* [Work required]
Please return all lines from the records below that include the string "post".
#### Given records ####
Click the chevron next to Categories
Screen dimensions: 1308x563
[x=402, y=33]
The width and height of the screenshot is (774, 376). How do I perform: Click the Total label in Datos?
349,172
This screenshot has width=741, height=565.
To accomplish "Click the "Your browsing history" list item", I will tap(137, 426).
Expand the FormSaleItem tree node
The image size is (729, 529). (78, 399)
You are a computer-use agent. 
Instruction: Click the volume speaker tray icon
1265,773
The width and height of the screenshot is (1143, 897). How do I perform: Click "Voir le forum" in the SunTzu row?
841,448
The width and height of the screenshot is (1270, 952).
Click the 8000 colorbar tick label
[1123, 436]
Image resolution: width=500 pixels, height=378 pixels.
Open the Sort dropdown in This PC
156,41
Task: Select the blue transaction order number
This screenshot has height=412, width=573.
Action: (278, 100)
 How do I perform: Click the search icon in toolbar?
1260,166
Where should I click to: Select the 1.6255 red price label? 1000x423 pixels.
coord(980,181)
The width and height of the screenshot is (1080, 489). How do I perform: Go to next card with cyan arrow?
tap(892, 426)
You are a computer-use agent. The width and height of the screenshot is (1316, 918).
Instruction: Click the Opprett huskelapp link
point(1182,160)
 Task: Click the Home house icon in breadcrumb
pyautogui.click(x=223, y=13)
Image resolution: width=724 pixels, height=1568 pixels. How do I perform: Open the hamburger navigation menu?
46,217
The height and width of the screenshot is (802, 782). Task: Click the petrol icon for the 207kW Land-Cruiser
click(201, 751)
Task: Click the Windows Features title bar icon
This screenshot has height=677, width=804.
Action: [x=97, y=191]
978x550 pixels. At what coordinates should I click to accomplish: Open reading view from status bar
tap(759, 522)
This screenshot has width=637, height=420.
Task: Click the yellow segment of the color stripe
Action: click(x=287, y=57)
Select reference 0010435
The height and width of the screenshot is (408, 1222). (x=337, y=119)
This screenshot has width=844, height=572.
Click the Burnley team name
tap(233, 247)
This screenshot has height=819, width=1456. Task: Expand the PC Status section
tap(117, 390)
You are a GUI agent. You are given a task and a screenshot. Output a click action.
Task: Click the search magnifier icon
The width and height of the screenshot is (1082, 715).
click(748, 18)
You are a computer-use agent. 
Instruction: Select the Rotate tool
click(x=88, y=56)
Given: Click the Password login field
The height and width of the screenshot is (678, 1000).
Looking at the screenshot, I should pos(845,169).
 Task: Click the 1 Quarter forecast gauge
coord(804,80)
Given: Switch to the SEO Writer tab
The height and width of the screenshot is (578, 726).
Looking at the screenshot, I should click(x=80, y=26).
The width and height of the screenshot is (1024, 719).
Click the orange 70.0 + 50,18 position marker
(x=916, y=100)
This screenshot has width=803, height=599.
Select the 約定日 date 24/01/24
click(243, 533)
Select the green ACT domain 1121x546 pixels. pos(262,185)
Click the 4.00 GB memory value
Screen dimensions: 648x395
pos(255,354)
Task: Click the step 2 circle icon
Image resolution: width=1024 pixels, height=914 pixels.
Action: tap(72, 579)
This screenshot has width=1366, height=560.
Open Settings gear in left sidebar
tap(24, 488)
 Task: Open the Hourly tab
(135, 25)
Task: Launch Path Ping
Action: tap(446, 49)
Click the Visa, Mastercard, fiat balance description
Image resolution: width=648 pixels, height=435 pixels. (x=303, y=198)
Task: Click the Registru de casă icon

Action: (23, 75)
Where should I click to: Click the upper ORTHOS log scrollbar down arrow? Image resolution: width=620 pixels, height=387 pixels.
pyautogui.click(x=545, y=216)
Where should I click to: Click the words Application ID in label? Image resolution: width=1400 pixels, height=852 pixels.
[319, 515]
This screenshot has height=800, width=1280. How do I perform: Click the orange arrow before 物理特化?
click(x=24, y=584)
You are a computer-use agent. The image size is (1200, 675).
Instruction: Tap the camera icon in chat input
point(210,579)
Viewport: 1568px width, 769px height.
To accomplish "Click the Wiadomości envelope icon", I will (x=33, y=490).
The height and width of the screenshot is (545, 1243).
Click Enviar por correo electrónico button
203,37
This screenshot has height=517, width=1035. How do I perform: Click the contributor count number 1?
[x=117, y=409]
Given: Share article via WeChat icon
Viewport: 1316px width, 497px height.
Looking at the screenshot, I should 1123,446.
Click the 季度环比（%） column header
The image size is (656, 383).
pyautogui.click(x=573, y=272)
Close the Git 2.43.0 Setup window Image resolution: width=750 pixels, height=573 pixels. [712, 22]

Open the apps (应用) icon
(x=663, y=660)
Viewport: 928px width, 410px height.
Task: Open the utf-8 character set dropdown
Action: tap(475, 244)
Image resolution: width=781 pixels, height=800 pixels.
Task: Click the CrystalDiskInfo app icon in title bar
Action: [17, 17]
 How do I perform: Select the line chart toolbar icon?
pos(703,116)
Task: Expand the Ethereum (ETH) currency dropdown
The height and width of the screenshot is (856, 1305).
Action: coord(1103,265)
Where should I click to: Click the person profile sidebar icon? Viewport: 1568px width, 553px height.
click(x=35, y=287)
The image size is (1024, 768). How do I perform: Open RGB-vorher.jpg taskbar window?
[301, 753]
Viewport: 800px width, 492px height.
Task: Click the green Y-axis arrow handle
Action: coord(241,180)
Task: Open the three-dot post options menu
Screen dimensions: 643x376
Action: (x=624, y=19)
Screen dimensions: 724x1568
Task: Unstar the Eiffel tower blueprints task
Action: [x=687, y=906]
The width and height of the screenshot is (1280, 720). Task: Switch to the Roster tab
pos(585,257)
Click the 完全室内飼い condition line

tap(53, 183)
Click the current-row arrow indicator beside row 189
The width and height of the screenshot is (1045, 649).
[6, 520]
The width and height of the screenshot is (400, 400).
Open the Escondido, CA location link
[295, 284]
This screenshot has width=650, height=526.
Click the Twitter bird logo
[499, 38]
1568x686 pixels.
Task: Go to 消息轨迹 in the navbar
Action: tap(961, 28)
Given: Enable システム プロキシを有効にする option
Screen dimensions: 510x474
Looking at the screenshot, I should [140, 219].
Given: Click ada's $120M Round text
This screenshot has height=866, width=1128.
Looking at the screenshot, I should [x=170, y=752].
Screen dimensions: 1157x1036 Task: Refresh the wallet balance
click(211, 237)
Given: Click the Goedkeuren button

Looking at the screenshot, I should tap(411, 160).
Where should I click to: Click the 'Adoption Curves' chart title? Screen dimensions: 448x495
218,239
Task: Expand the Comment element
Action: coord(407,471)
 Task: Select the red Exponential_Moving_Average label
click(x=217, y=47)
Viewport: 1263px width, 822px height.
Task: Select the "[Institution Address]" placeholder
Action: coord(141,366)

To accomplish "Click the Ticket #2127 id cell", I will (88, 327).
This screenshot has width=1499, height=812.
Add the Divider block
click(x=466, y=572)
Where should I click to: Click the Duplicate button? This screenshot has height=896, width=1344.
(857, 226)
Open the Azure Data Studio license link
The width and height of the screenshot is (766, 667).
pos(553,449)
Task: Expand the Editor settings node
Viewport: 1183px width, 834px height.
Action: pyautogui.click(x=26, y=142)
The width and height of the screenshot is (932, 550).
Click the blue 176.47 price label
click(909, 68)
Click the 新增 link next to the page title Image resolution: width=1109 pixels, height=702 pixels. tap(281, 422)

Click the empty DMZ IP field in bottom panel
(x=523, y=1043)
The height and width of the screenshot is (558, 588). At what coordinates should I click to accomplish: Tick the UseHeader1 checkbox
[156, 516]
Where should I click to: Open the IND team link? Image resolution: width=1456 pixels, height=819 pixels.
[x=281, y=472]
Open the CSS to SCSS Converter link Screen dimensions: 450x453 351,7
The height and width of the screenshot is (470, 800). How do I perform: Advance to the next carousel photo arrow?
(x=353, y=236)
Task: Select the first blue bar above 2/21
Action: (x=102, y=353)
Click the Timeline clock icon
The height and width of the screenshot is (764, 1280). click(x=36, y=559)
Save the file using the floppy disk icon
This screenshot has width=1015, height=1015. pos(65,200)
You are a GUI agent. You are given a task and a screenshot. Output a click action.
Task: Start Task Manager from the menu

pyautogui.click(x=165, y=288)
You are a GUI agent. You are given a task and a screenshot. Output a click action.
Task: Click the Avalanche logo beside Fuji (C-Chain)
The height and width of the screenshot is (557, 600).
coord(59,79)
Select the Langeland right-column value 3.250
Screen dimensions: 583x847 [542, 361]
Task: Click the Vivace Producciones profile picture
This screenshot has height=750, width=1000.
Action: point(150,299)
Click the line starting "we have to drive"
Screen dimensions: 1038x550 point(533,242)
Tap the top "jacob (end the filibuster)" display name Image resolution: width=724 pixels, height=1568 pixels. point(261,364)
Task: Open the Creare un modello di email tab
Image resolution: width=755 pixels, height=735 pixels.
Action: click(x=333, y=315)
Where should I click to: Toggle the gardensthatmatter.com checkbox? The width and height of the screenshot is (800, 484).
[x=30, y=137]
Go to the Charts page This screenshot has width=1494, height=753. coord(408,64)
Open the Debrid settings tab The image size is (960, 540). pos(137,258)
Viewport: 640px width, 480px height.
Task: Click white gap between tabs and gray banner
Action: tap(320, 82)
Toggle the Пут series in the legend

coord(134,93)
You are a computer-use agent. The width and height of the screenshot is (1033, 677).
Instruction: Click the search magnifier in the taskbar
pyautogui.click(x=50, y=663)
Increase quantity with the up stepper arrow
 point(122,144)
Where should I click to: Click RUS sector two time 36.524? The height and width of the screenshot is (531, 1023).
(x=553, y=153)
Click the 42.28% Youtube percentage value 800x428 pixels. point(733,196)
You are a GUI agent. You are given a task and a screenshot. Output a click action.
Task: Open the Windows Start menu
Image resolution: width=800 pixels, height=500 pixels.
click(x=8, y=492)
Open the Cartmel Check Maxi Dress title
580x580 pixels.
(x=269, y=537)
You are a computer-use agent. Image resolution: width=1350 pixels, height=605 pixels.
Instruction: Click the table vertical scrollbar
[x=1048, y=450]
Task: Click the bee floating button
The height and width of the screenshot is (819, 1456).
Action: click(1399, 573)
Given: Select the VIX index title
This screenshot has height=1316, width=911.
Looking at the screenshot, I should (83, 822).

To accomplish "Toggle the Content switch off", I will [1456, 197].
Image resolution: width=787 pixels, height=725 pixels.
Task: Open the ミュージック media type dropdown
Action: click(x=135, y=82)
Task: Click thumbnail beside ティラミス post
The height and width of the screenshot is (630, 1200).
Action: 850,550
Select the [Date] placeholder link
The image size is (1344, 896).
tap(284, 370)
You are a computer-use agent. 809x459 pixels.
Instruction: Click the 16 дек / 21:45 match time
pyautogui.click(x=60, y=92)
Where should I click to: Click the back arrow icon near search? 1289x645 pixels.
####
* [Result below]
Task: Open the three-dot post options menu
Task: Click thumbnail beside ティラミス post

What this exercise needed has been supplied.